### PROVIDED TEXT
START
As part of the rotation control module 104 in the example shown, a cylindrical sleeve 122 is operatively coupled to the mandrel 102, to move with rotation of the mandrel. The operative coupling between the mandrel 102 and the sleeve 122 in this example is through ball bearings 124. The ball bearings run in ball races 126 as the mandrel 102 rotates, and remain captive between the ball races and an inner wall of the housing 114, and in holes along a side of the sleeve 122. In the example downhole tubing rotator 100, the ball races 126 are in an outer surface of the mandrel 102 and the holes are in the sleeve 122, although in other embodiments the ball races could be formed in an inner surface of the sleeve, with detents or spherical cavities in the outer surface of the mandrel.

The ball races 126 have an undulating pattern, which translates rotation of the mandrel 102 into oscillating longitudinal movement of the sleeve 122 along the mandrel. This can be seen, for example, by comparing FIGS. 3 and 4. The ball bearings 124 and the sleeve 122 are lower in FIG. 4 than in FIG. 3, and as noted above the mandrel 102 is rotated 90° (a quarter turn) in FIG. 4 relative to the position of the mandrel shown in FIG. 3. Thus, as the mandrel 102 rotates, the sleeve 122 oscillates back and forth along the mandrel.

On the sleeve 122, lugs 128 engage complementary cutouts 130 to prevent rotation of the sleeve with the mandrel 102. Two lugs 128, 180° apart and at a top of the sleeve 122, are shown in the example downhole tubing rotator 100, engaging cutouts 130 in an anchor mandrel 132. The lugs 128 and the cutouts 130 could be reversed in another embodiment, with the lugs being provided on the anchor mandrel 132 and the cutouts being provided in the sleeve 122.
END
### EXCERPTED RECORDS
START
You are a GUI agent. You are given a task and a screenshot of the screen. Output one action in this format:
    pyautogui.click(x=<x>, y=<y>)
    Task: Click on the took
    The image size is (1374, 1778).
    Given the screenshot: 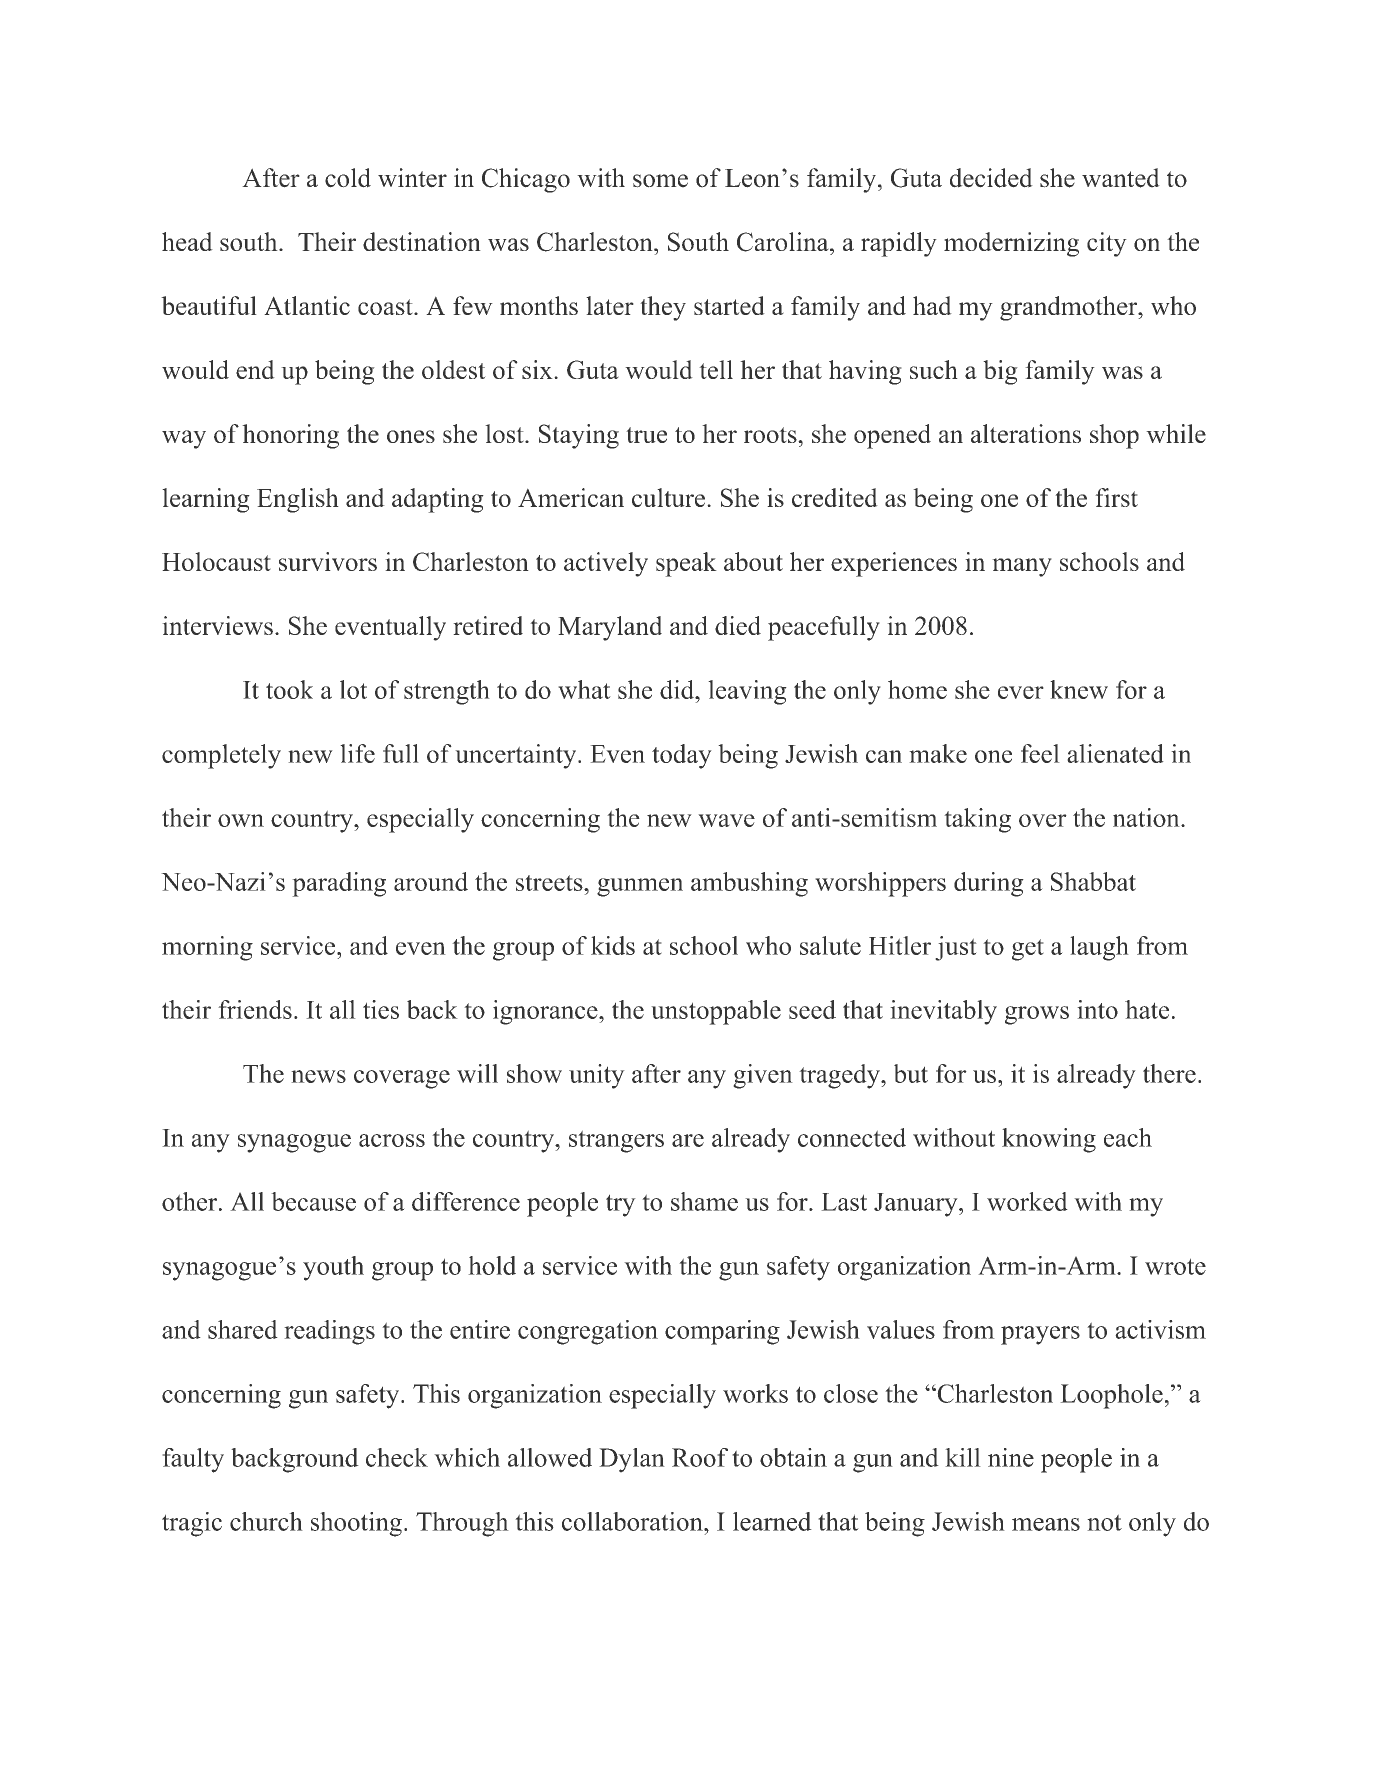 What is the action you would take?
    pyautogui.click(x=289, y=689)
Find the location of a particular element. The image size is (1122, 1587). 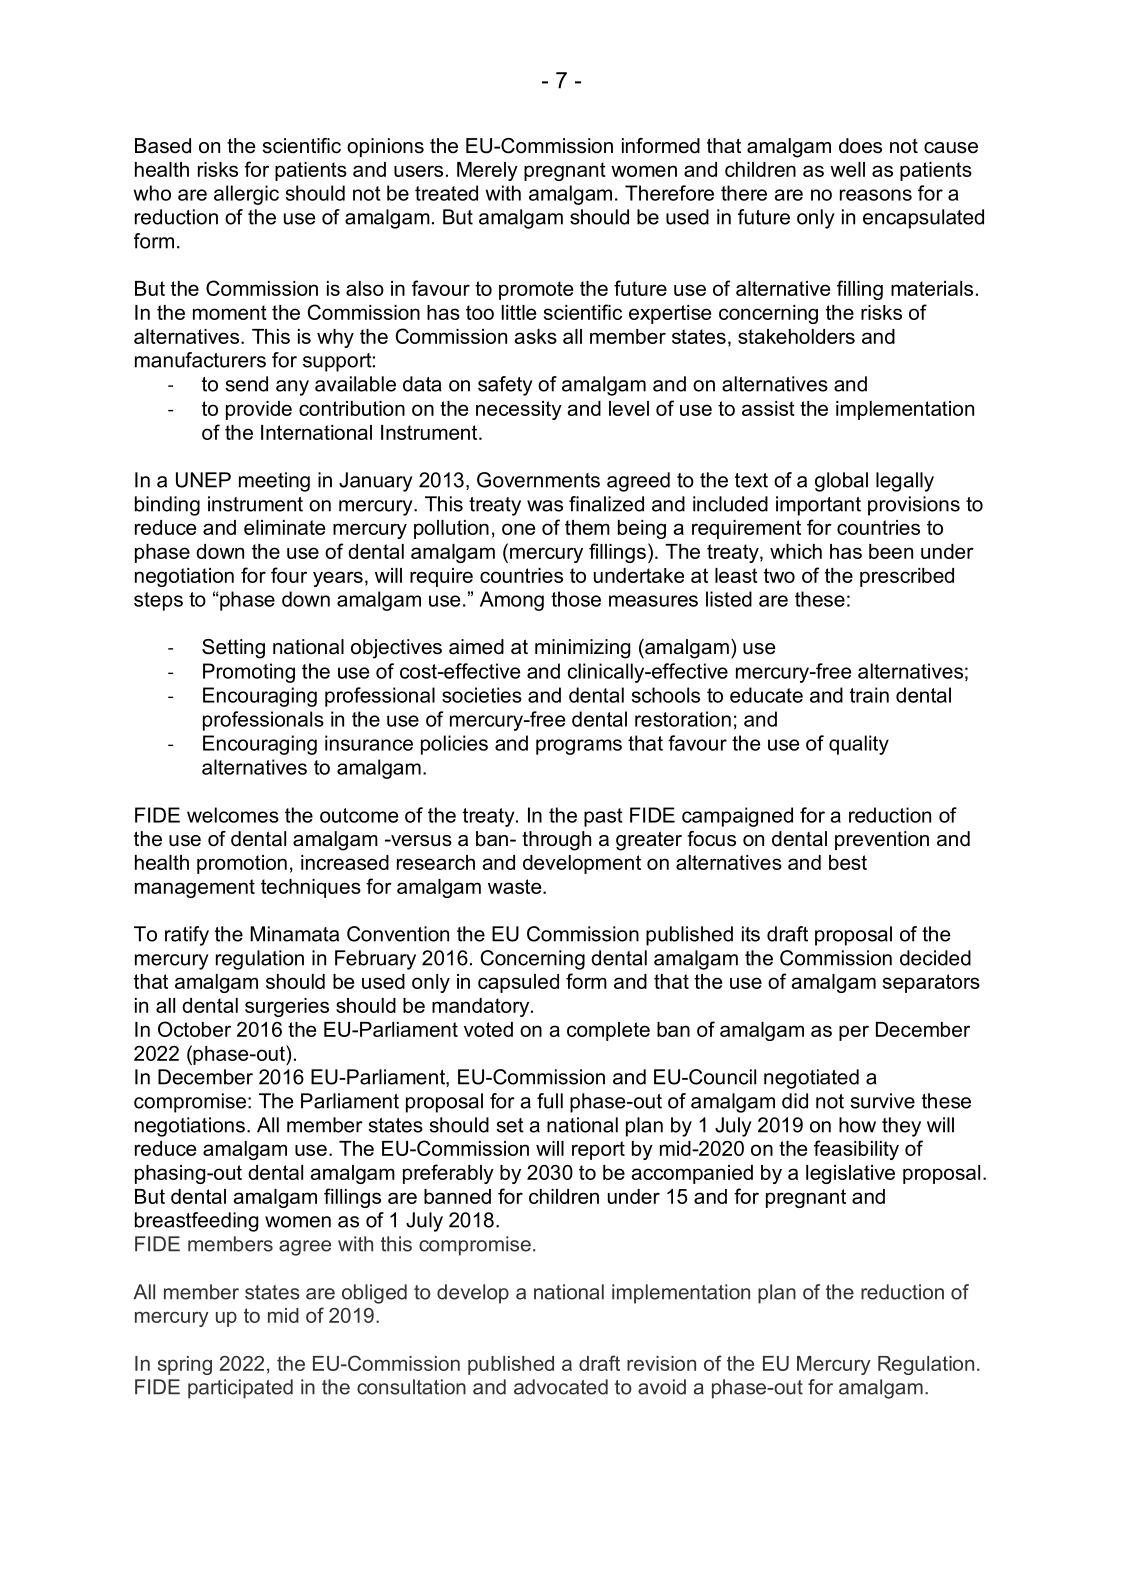

capsuled is located at coordinates (518, 983).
END
### WHAT THIS EXERCISE ASKS
(A) In the tubing rotator text, what prevents the sleeve from rotating with the mandrel?
(B) Can you copy the part of the tubing rotator text that starts at the words "As part of the" and stops after "surface of the mandrel."?

### TASK-BY-TASK SOLUTIONS
(A) Lugs 128 on the sleeve engage complementary cutouts 130, which are in an anchor mandrel 132 in the example shown.

(B)
As part of the rotation control module 104 in the example shown, a cylindrical sleeve 122 is operatively coupled to the mandrel 102, to move with rotation of the mandrel. The operative coupling between the mandrel 102 and the sleeve 122 in this example is through ball bearings 124. The ball bearings run in ball races 126 as the mandrel 102 rotates, and remain captive between the ball races and an inner wall of the housing 114, and in holes along a side of the sleeve 122. In the example downhole tubing rotator 100, the ball races 126 are in an outer surface of the mandrel 102 and the holes are in the sleeve 122, although in other embodiments the ball races could be formed in an inner surface of the sleeve, with detents or spherical cavities in the outer surface of the mandrel.